The study shows evidence to the harmful effects of smoking and the positive benefits of early cessation, both much greater than previously thought.
"Both in the UK and in the USA, women born around 1940 were the first generation in which many smoked substantial numbers of cigarettes throughout adult life," Sir Richard Peto, professor at the University of Oxford and one of the lead authors of the study, said in a statement.
"Hence, only in the 21st century could we observe directly the full effects of prolonged smoking, and of prolonged cessation, on premature mortality among women," he said.
At least 20 percent of the study participants were smokers, 28 percent were ex-smokers, and 52 percent had never smoked, when the survey began.
Three years later, researchers used National Health Survey (NHS) records to track the number of deaths in participants and to figure out the cause of death over an average 12-year period from the time the women joined the study.
They found that women who still smoked at the end of three years were three times more likely to die over the next 9 years as compared to non-smokers. Those women who quit smoking before reaching 40 years of age were 1.2 times more likely to die over the same period as compared to non-smokers, reported LiveScience.
And those women who stopped smoking by the age of 30 could reduce 97 percent of the risk of death caused by smoking.
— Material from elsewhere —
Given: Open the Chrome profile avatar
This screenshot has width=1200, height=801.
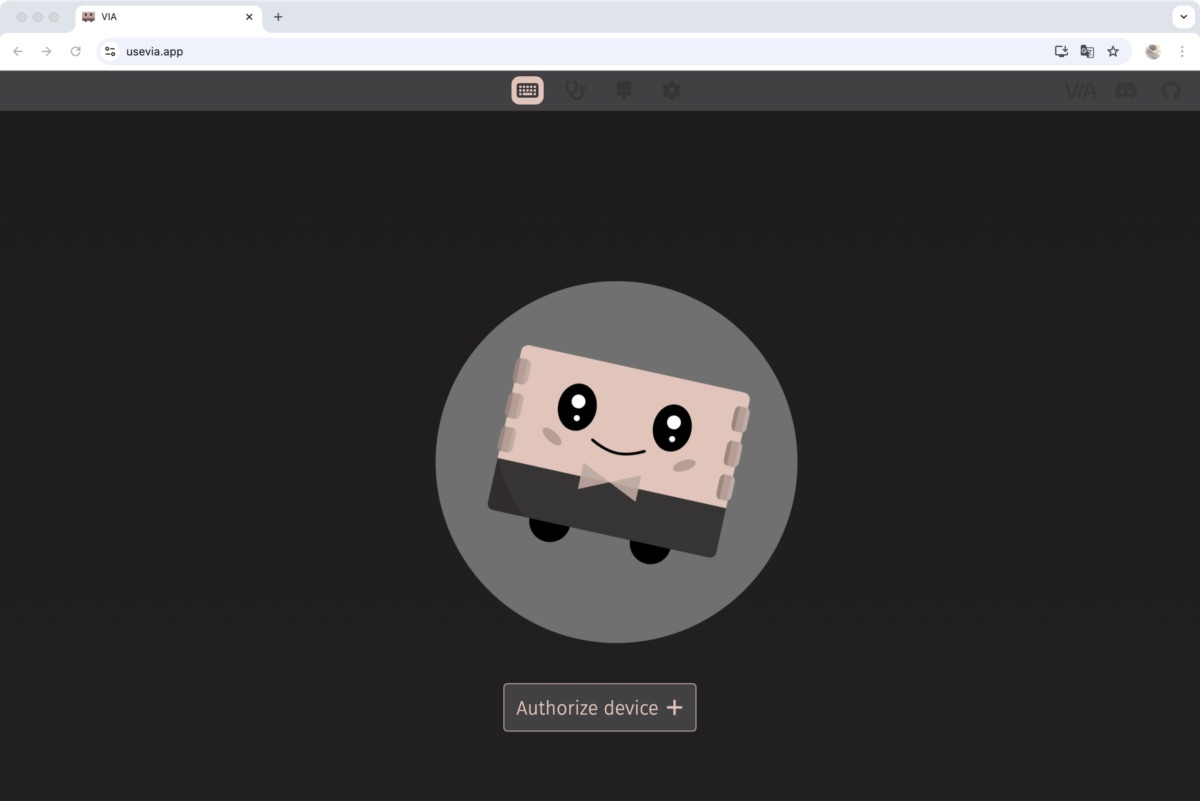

However, experts warn that the results do not mean that women could continue smoking until the age of 40 before they give up smoking.
Experts also noted that the risk of smoking increased with the amount of cigarettes smoked. Death rates doubled even for light smokers, who smoked between one and nine cigarettes a day when compared with non-smokers.
The findings of the study, "The 21st century hazards of smoking and benefits of stopping: a prospective study of one million women in the UK," are published in the The Lancet journal.